### Record excerpts

■ ■ ■ ■

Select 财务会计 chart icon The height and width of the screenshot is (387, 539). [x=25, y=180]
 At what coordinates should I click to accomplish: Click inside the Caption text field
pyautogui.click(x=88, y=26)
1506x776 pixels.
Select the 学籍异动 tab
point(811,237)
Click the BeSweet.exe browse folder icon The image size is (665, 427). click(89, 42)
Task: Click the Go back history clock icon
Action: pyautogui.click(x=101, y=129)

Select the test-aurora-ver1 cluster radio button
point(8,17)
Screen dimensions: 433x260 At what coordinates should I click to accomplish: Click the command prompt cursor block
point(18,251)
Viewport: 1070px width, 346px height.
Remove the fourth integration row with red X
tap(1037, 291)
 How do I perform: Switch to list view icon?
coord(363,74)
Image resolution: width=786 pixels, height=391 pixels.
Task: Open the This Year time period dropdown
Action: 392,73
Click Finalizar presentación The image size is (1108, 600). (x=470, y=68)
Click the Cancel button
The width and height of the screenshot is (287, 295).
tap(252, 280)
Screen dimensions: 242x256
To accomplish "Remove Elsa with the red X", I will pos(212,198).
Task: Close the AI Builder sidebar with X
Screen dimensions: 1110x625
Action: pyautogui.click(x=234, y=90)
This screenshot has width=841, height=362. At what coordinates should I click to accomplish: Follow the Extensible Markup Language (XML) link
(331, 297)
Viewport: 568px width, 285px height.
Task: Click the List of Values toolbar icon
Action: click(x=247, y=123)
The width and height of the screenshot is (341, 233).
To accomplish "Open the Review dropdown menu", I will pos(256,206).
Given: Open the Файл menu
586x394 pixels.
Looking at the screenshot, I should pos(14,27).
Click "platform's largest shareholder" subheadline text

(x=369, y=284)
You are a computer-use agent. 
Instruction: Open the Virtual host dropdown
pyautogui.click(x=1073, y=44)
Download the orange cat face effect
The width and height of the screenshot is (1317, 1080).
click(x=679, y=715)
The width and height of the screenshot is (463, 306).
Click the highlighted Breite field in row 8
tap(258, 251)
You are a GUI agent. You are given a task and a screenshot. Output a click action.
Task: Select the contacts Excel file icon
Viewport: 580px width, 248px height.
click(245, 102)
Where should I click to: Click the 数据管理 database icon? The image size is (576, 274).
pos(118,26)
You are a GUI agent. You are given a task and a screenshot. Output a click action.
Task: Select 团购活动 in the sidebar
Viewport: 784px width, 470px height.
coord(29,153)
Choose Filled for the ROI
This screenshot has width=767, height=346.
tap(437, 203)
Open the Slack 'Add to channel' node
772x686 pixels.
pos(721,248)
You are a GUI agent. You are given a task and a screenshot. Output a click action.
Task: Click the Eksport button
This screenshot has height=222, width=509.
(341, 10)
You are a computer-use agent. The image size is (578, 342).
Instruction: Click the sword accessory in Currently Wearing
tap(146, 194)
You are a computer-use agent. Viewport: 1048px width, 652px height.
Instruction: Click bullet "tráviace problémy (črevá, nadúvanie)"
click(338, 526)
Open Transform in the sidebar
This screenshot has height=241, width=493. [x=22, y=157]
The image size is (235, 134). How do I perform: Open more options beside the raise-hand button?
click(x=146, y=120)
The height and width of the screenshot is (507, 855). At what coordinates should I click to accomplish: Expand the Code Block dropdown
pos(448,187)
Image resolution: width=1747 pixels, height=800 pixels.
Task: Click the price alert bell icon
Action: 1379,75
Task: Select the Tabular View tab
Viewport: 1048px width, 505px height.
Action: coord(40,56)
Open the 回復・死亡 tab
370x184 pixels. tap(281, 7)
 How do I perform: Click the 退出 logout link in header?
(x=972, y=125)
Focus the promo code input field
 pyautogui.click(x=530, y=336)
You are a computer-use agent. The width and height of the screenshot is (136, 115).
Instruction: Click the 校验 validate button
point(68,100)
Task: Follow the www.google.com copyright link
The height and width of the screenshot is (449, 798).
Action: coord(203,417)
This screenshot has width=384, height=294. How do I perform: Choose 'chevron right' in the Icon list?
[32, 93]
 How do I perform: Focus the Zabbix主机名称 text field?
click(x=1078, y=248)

■ ■ ■ ■

### Exercise brief
Your answer should be all of the records, transcribed exactly.

### Reply to the task
Select 财务会计 chart icon The height and width of the screenshot is (387, 539). [x=25, y=180]
 At what coordinates should I click to accomplish: Click inside the Caption text field
pyautogui.click(x=88, y=26)
1506x776 pixels.
Select the 学籍异动 tab
point(811,237)
Click the BeSweet.exe browse folder icon The image size is (665, 427). click(89, 42)
Task: Click the Go back history clock icon
Action: pyautogui.click(x=101, y=129)

Select the test-aurora-ver1 cluster radio button
point(8,17)
Screen dimensions: 433x260 At what coordinates should I click to accomplish: Click the command prompt cursor block
point(18,251)
Viewport: 1070px width, 346px height.
Remove the fourth integration row with red X
tap(1037, 291)
 How do I perform: Switch to list view icon?
coord(363,74)
Image resolution: width=786 pixels, height=391 pixels.
Task: Open the This Year time period dropdown
Action: 392,73
Click Finalizar presentación The image size is (1108, 600). (x=470, y=68)
Click the Cancel button
The width and height of the screenshot is (287, 295).
tap(252, 280)
Screen dimensions: 242x256
To accomplish "Remove Elsa with the red X", I will pos(212,198).
Task: Close the AI Builder sidebar with X
Screen dimensions: 1110x625
Action: pyautogui.click(x=234, y=90)
This screenshot has width=841, height=362. At what coordinates should I click to accomplish: Follow the Extensible Markup Language (XML) link
(331, 297)
Viewport: 568px width, 285px height.
Task: Click the List of Values toolbar icon
Action: click(x=247, y=123)
The width and height of the screenshot is (341, 233).
To accomplish "Open the Review dropdown menu", I will pos(256,206).
Given: Open the Файл menu
586x394 pixels.
Looking at the screenshot, I should pos(14,27).
Click "platform's largest shareholder" subheadline text

(x=369, y=284)
You are a computer-use agent. 
Instruction: Open the Virtual host dropdown
pyautogui.click(x=1073, y=44)
Download the orange cat face effect
The width and height of the screenshot is (1317, 1080).
click(x=679, y=715)
The width and height of the screenshot is (463, 306).
Click the highlighted Breite field in row 8
tap(258, 251)
You are a GUI agent. You are given a task and a screenshot. Output a click action.
Task: Select the contacts Excel file icon
Viewport: 580px width, 248px height.
click(245, 102)
Where should I click to: Click the 数据管理 database icon? The image size is (576, 274).
pos(118,26)
You are a GUI agent. You are given a task and a screenshot. Output a click action.
Task: Select 团购活动 in the sidebar
Viewport: 784px width, 470px height.
coord(29,153)
Choose Filled for the ROI
This screenshot has width=767, height=346.
tap(437, 203)
Open the Slack 'Add to channel' node
772x686 pixels.
pos(721,248)
You are a GUI agent. You are given a task and a screenshot. Output a click action.
Task: Click the Eksport button
This screenshot has height=222, width=509.
(341, 10)
You are a computer-use agent. The image size is (578, 342).
Instruction: Click the sword accessory in Currently Wearing
tap(146, 194)
You are a computer-use agent. Viewport: 1048px width, 652px height.
Instruction: Click bullet "tráviace problémy (črevá, nadúvanie)"
click(338, 526)
Open Transform in the sidebar
This screenshot has height=241, width=493. [x=22, y=157]
The image size is (235, 134). How do I perform: Open more options beside the raise-hand button?
click(x=146, y=120)
The height and width of the screenshot is (507, 855). At what coordinates should I click to accomplish: Expand the Code Block dropdown
pos(448,187)
Image resolution: width=1747 pixels, height=800 pixels.
Task: Click the price alert bell icon
Action: 1379,75
Task: Select the Tabular View tab
Viewport: 1048px width, 505px height.
Action: coord(40,56)
Open the 回復・死亡 tab
370x184 pixels. tap(281, 7)
 How do I perform: Click the 退出 logout link in header?
(x=972, y=125)
Focus the promo code input field
 pyautogui.click(x=530, y=336)
You are a computer-use agent. The width and height of the screenshot is (136, 115).
Instruction: Click the 校验 validate button
point(68,100)
Task: Follow the www.google.com copyright link
The height and width of the screenshot is (449, 798).
Action: coord(203,417)
This screenshot has width=384, height=294. How do I perform: Choose 'chevron right' in the Icon list?
[32, 93]
 How do I perform: Focus the Zabbix主机名称 text field?
click(x=1078, y=248)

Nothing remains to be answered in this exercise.